The Federal Communications Commission released more than 300 pages of Internet regulations Thursday, which critics say will increase the cost of Internet and slow improvements.
The regulations, which include “net neutrality” rules, were called for by President Obama and approved by a 3-to-2 vote of FCC commissioners. Opponents say the regulations are an illegal bureaucratic power grab, and that if they are allowed to stand in court they will do harm.
“The consequences: higher broadband prices, slower speeds… less innovation, and fewer options for American consumers,” Ajit Pai, a commissioner at the FCC, said in his dissent.
So in plain English, what is in all the 317 pages of new rules?
Paves the way for new taxes
The regulations talk about a new tax on Internet providers in a positive light, noting it could add “to the stability of the universal service fund,” which subsidizes building connections in unprofitable areas.

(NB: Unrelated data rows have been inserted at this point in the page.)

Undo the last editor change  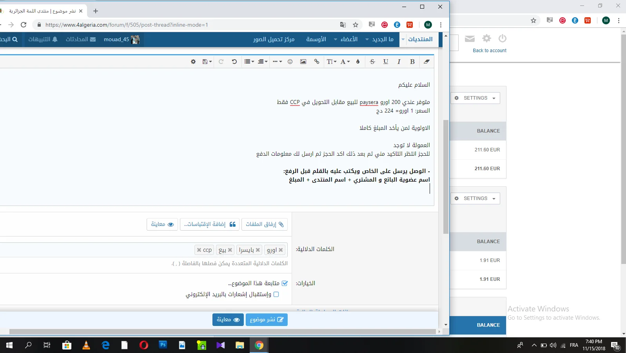234,62
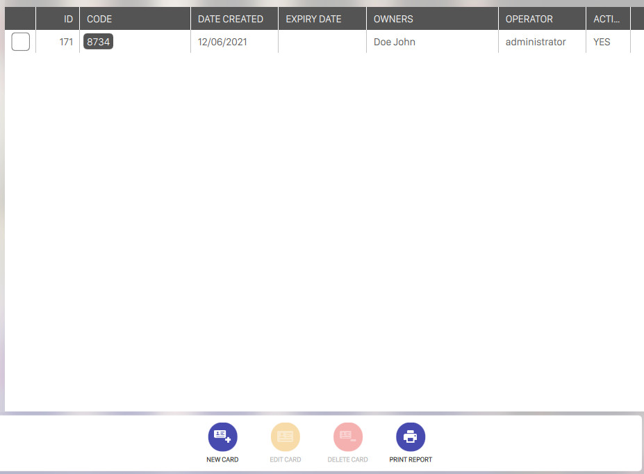Select the OWNERS column header
Image resolution: width=644 pixels, height=474 pixels.
[393, 19]
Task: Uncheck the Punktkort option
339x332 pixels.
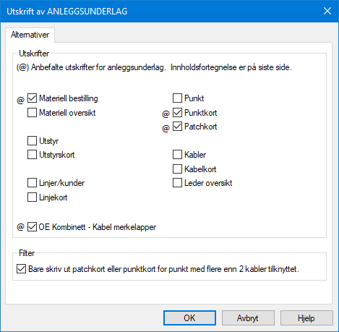Action: click(177, 112)
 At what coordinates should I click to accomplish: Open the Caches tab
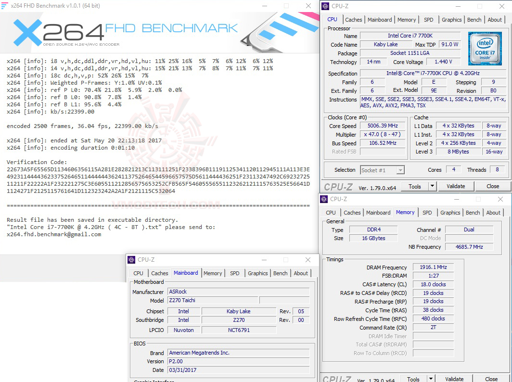coord(354,20)
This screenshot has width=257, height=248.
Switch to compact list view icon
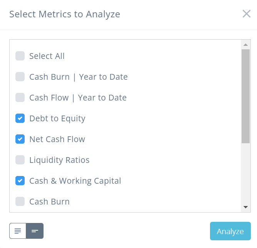tap(35, 231)
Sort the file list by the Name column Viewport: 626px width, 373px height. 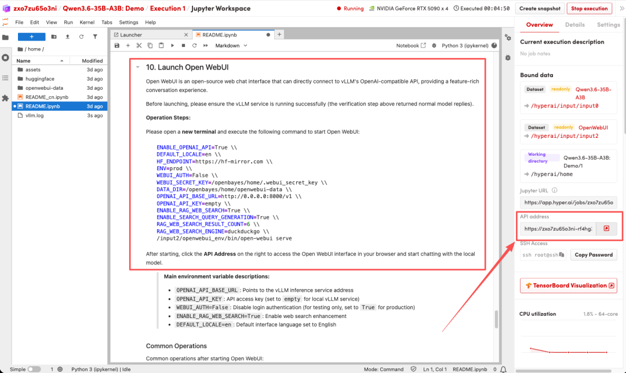click(x=23, y=61)
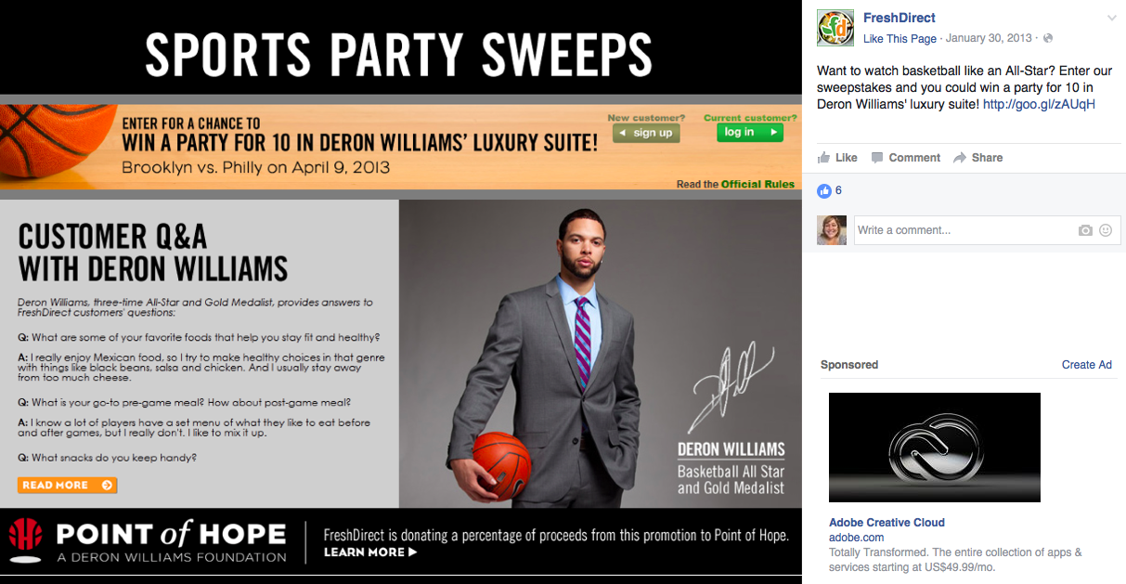Click the Like This Page link

click(x=900, y=38)
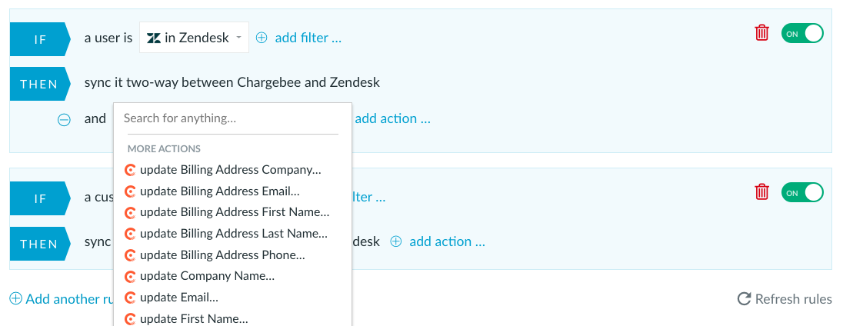Click the add filter link
Image resolution: width=843 pixels, height=326 pixels.
coord(308,38)
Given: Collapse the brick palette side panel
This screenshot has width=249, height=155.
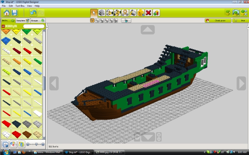Looking at the screenshot, I should click(x=47, y=28).
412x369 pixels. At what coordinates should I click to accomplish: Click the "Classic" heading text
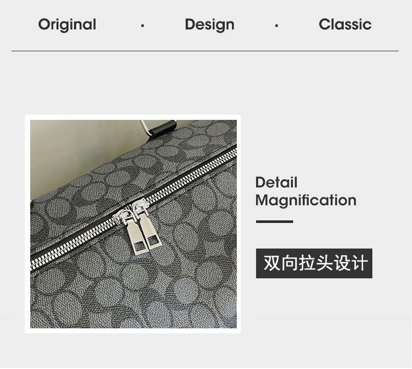(345, 24)
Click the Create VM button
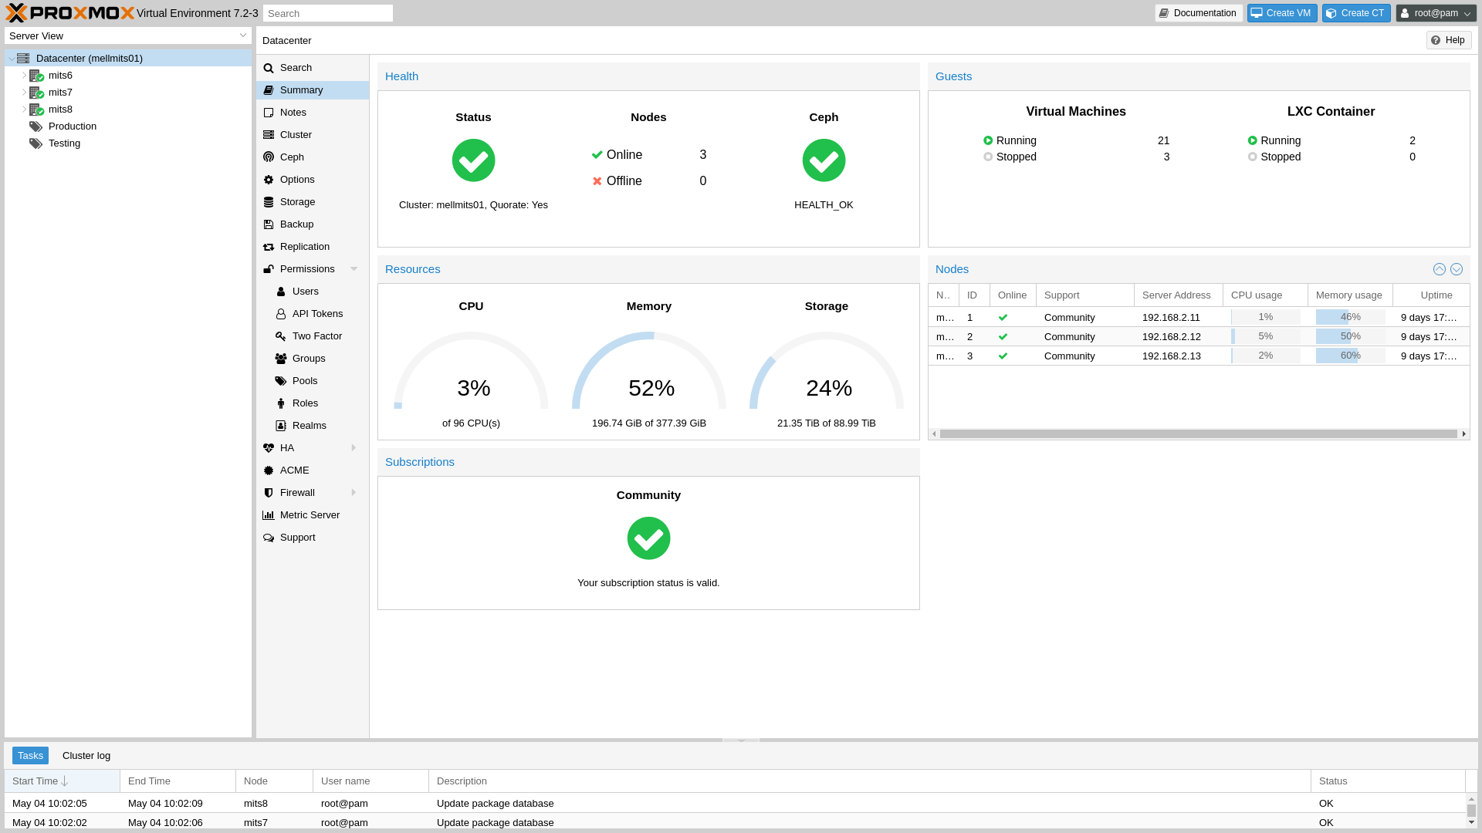This screenshot has height=833, width=1482. tap(1281, 13)
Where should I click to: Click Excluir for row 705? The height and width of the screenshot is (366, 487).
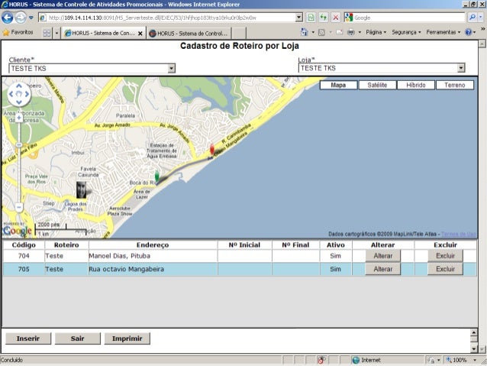coord(445,269)
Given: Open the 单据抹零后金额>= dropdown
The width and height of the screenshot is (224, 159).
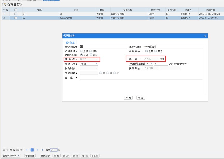Looking at the screenshot, I should [151, 64].
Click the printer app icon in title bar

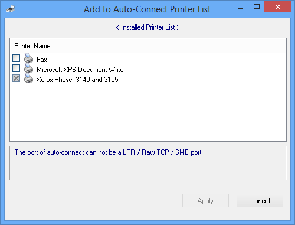[11, 9]
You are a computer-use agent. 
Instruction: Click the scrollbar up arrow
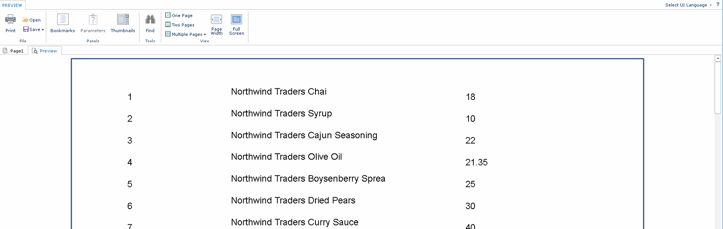coord(718,58)
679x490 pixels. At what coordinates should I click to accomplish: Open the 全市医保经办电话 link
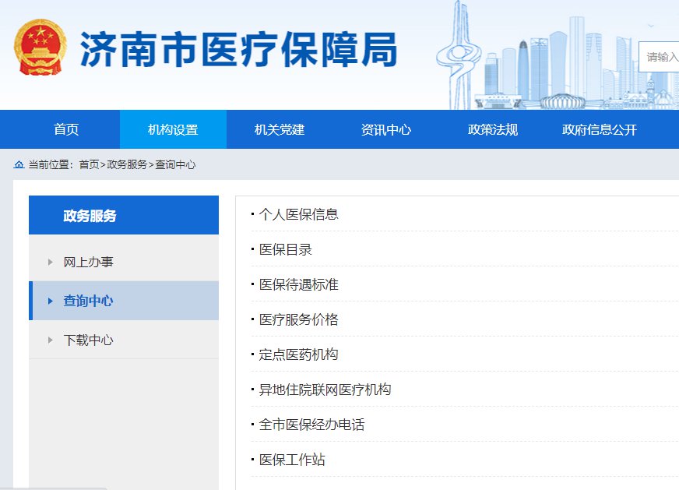click(x=311, y=425)
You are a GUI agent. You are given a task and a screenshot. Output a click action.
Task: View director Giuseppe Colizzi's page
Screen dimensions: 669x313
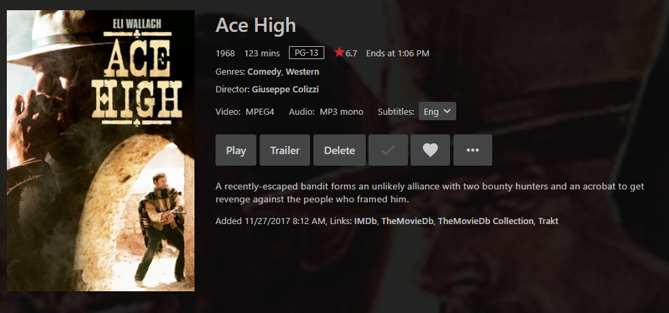coord(286,90)
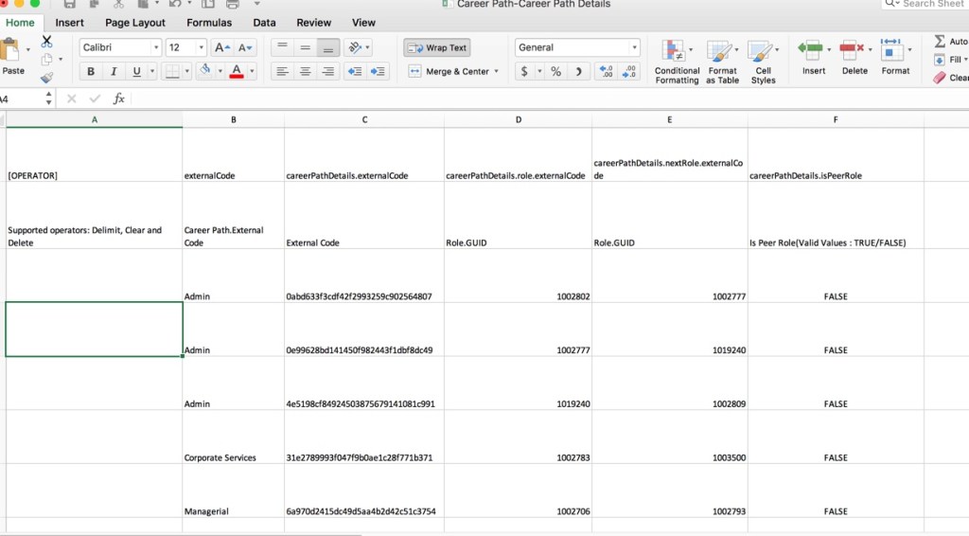Switch to the Formulas tab
Image resolution: width=969 pixels, height=536 pixels.
pos(209,23)
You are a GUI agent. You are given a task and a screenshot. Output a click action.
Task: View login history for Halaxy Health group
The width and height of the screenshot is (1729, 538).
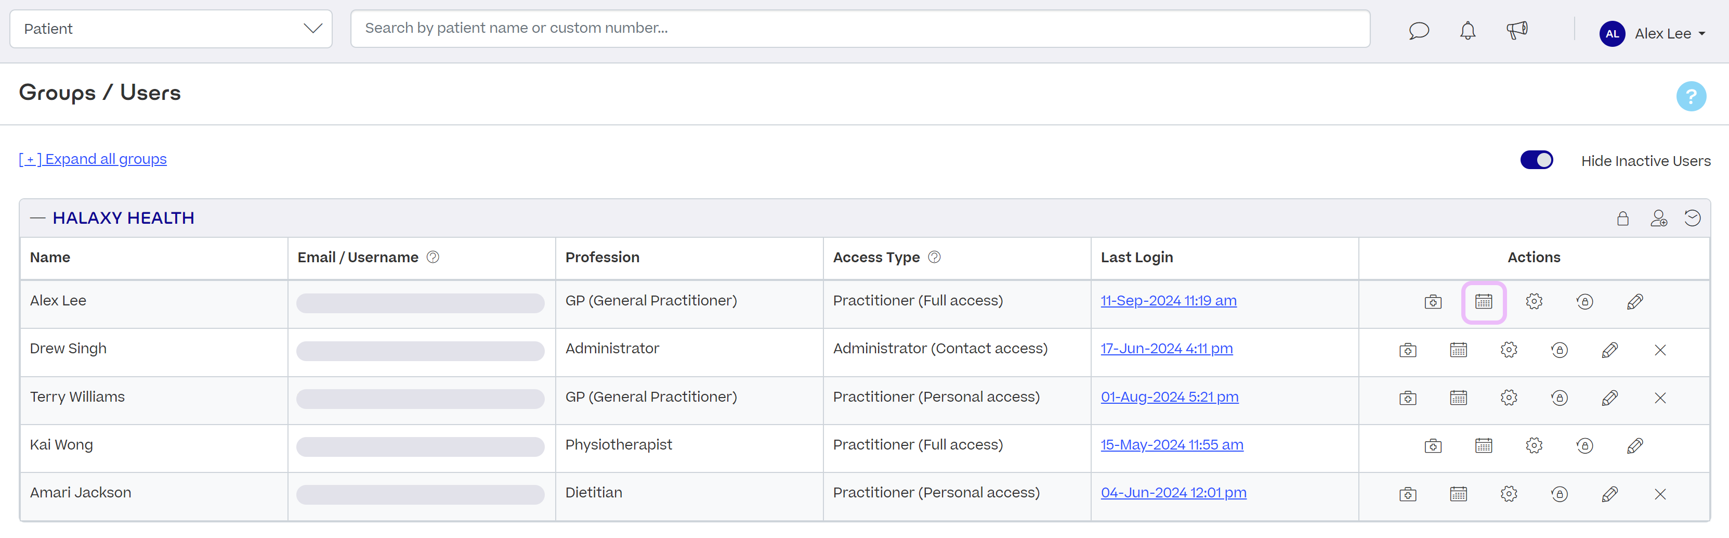pyautogui.click(x=1693, y=218)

The new regulations pave the way for new taxes, because they define Internet service providers as “public utilities” – which could subject them to the many taxes levied on phone service companies.
A decision whether to impose the taxes has been deferred to a future regulatory proceeding. Many say it is likely.
“The federal government is sure to tap this new revenue stream soon to spend more of consumers’ hard-earned dollars,” Commissioner Pai wrote.
Policy experts also worry.
"We are more worried than ever about the likely tax consequences from reclassification,” economists Hal Singer of the center-left Progressive Policy Institute and Robert Litan of the Brookings Institution said in a statement to FoxNews.com.
Limits on cheap prepaid Internet service
The FCC declares that it has the power to kill Internet plans that don’t offer unlimited service (such as a cell phone plan the limits Internet use to a certain amount.)
“These plans have enabled millions of low income households to have mobile service,” dissenting Commissioner Pai wrote. “[But] if a company doesn’t want to offer an expensive, unlimited data plan, it could find itself in the FCC’s cross hairs.”
The FCC did not declare the practice illegal, but said regulators would rule on a “case-by-case” basis going forward.
Commissioner Pai worries that could be bad news for people with cheap, limited-service plans.
“Our standard should be simple: If you like your current service plan, you should be able to keep your current service plan,” Pai wrote.
Limits on expanding Internet coverage
Internet companies looking to add capacity will now have to get permission from the FCC.
Commissioner Pai notes: “If one Internet service provider wants to follow in the footsteps of Google Fiber and enter the market incrementally, the FCC may say no. If another wants to upgrade the bandwidth of its routers at the cost of some latency, the FCC may block it.”
The regulations include “net neutrality” rules – which were the main impetus for the new policies. The new rules ban, for instance, a company like Netflix from paying a cable company like Comcast extra money to give its content faster speed. Many worried that if deals like that were ever to happen, it could mean slower service for other websites that didn’t pay a premium. That is now banned. It also stops cable companies from blocking legal Internet content the carrier might not like.
President Obama praised the new regulations.
“Today's FCC decision will protect innovation and create a level playing field for the next generation of entrepreneurs,” he said, noting that some 4 million Americans had written in asking for this regulation.
Dissenting commissioner Pai blames the President for all the new regulations.
“Why is the FCC turning its back on Internet freedom? Is it because we now have evidence that the Internet is not open? No… We are flip-flopping for one reason and one reason alone. President Obama told us to do so,” he said.
But others are happy with the rules.
“This is a win for Team Internet!” the Electronic Frontier Foundation announced on its website. Prohibitions on blocking, throttling, and paid prioritization will go a long way towards protecting Internet users,” the group said.
The FCC left many questions about what cable companies may and may not do open-ended.
Commissioner Pai writes: “How will this all be resolved? No one knows… businesses will have to decide for themselves — with… high-priced attorneys and accountants — whether to take a risk.”
Some policy experts agreed.
“Now we shall remain mired in endless lawsuits,” Wayne Crews, vice president of policy at the libertarian Competitive Enterprise Institute, told FoxNews.com.
“The issuance of these 300 pages of rules was an illegitimate, unconstitutional grab of congressional power by unelected bureaucrats,” he said.
“The task now is for Congress not to just react to the net neutrality rules but to go much further and shut down this agency and its outrages.”